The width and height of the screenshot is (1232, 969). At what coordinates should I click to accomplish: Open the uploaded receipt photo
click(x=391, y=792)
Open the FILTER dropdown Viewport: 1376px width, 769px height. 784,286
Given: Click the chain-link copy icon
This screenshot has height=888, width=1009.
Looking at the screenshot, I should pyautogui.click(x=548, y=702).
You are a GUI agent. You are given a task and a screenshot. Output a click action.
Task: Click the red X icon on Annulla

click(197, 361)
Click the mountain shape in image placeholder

Task requirements | Write out every record exactly as it appears above.

Answer for this exercise |
The width and height of the screenshot is (1232, 969). At what coordinates should I click to accomplish: Open the uploaded receipt photo
click(x=391, y=792)
Open the FILTER dropdown Viewport: 1376px width, 769px height. 784,286
Given: Click the chain-link copy icon
This screenshot has height=888, width=1009.
Looking at the screenshot, I should pyautogui.click(x=548, y=702).
You are a GUI agent. You are given a task and a screenshot. Output a click action.
Task: Click the red X icon on Annulla

click(197, 361)
Click the mountain shape in image placeholder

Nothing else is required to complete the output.